[SOURCE DATA — start]

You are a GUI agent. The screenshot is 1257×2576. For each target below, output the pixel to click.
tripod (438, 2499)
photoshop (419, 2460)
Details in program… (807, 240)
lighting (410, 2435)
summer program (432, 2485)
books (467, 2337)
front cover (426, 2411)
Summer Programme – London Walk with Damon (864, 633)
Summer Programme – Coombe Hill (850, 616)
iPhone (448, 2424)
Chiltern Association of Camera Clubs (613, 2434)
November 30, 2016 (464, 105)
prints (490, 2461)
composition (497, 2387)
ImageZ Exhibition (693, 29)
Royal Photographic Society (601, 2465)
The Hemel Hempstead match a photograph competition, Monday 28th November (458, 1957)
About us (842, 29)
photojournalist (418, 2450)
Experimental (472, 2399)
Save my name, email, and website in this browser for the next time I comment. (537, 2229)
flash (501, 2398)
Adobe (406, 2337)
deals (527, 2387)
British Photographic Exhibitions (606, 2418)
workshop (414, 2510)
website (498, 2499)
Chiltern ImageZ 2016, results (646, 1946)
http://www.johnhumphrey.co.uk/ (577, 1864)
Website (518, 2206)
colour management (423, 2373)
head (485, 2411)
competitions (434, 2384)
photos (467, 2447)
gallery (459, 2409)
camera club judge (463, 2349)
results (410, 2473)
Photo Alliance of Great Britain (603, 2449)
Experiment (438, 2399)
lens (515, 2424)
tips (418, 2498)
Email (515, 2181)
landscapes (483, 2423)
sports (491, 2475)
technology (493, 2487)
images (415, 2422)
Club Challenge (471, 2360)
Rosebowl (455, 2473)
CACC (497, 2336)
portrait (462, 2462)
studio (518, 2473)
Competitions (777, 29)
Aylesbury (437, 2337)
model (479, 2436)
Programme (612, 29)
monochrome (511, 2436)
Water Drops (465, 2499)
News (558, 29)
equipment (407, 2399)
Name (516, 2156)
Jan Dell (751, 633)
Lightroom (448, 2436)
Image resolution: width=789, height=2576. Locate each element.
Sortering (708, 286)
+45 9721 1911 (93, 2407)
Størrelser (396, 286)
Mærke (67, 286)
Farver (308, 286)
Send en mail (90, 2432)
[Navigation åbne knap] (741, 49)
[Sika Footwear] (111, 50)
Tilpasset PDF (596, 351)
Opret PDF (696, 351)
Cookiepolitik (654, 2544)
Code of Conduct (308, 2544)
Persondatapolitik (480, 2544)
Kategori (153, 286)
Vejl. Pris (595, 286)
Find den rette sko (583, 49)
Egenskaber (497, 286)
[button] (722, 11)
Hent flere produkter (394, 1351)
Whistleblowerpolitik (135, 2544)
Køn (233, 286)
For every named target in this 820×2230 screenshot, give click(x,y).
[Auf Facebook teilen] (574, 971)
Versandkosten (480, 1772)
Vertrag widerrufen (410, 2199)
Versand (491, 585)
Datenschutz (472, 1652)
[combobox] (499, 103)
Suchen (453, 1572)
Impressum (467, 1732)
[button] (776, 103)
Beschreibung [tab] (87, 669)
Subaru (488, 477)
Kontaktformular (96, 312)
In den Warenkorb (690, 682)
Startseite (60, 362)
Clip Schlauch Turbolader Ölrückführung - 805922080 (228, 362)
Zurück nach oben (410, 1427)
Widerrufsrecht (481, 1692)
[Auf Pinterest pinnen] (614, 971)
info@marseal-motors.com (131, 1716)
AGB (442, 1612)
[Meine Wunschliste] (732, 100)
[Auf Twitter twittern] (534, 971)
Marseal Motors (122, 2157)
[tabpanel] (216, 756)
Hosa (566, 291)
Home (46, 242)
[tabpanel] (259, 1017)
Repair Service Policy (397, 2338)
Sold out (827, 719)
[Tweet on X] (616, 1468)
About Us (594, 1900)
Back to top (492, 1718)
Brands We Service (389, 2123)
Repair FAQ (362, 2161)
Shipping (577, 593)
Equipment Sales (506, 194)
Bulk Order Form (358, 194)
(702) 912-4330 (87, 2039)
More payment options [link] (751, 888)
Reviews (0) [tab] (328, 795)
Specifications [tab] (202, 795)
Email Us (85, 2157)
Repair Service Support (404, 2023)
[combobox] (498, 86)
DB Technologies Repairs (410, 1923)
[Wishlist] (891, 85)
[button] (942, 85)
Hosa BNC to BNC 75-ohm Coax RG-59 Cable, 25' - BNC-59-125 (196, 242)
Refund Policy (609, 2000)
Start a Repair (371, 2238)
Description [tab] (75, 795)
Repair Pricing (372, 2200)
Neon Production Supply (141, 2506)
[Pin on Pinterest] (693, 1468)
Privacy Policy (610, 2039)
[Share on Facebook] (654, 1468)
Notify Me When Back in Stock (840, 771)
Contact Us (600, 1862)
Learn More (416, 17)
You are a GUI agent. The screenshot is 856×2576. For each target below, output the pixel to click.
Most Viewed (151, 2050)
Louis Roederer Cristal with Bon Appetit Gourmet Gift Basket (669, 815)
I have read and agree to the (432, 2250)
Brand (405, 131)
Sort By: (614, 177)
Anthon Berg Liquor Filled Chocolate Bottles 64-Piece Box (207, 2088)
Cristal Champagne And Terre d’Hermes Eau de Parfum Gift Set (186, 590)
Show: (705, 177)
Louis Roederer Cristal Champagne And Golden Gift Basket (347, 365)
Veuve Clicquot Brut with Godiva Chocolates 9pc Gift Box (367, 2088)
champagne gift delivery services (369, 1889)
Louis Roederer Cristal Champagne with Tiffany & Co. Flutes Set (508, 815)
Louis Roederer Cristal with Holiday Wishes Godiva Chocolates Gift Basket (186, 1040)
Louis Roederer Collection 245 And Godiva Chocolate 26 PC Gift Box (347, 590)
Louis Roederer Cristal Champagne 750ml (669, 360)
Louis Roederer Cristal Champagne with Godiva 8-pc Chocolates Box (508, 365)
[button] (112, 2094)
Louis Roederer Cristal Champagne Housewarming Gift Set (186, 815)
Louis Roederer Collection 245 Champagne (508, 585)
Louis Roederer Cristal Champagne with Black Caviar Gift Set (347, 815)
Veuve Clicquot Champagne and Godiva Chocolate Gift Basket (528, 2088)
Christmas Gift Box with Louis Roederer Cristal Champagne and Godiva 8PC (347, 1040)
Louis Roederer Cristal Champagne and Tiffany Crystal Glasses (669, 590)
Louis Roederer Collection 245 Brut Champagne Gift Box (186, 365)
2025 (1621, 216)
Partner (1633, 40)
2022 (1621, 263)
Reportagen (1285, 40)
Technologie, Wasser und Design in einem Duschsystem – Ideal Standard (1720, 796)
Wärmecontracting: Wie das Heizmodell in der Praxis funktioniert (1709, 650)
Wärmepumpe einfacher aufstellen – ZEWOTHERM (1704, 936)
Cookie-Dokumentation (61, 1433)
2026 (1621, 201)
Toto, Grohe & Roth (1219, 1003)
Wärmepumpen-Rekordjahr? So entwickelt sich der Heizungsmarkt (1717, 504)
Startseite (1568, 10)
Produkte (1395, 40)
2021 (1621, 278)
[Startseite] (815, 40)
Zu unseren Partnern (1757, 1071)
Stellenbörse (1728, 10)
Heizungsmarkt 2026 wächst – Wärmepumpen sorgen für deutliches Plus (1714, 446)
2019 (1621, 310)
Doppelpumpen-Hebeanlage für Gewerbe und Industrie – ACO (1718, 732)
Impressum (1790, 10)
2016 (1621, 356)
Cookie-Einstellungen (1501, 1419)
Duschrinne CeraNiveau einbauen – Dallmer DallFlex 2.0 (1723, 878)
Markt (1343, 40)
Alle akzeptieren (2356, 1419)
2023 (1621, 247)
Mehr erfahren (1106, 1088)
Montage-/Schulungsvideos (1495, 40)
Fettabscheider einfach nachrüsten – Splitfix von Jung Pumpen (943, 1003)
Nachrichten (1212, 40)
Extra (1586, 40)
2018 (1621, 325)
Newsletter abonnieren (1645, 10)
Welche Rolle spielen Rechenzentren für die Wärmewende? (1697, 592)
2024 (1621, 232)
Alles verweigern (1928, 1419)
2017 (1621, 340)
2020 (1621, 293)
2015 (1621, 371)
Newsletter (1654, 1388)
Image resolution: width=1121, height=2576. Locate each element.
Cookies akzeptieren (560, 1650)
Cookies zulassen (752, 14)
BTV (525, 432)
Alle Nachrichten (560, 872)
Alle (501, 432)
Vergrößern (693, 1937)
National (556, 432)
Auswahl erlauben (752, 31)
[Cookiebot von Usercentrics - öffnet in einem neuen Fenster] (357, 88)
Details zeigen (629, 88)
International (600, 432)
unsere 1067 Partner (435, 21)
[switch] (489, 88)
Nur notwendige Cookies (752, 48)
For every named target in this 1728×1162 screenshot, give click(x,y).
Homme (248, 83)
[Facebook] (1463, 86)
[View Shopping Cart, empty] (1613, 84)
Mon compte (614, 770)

[SOURCE DATA — finish]

All that belongs in the answer is the lines from the start of the entries above through the line containing "Chiltern ImageZ 2016, results (646, 1946)", each given exactly.

You are a GUI agent. The screenshot is 1257×2576. For each target below, output the pixel to click.
tripod (438, 2499)
photoshop (419, 2460)
Details in program… (807, 240)
lighting (410, 2435)
summer program (432, 2485)
books (467, 2337)
front cover (426, 2411)
Summer Programme – London Walk with Damon (864, 633)
Summer Programme – Coombe Hill (850, 616)
iPhone (448, 2424)
Chiltern Association of Camera Clubs (613, 2434)
November 30, 2016 (464, 105)
prints (490, 2461)
composition (497, 2387)
ImageZ Exhibition (693, 29)
Royal Photographic Society (601, 2465)
The Hemel Hempstead match a photograph competition, Monday 28th November (458, 1957)
About us (842, 29)
photojournalist (418, 2450)
Experimental (472, 2399)
Save my name, email, and website in this browser for the next time I comment. (537, 2229)
flash (501, 2398)
Adobe (406, 2337)
deals (527, 2387)
British Photographic Exhibitions (606, 2418)
workshop (414, 2510)
website (498, 2499)
Chiltern ImageZ 2016, results (646, 1946)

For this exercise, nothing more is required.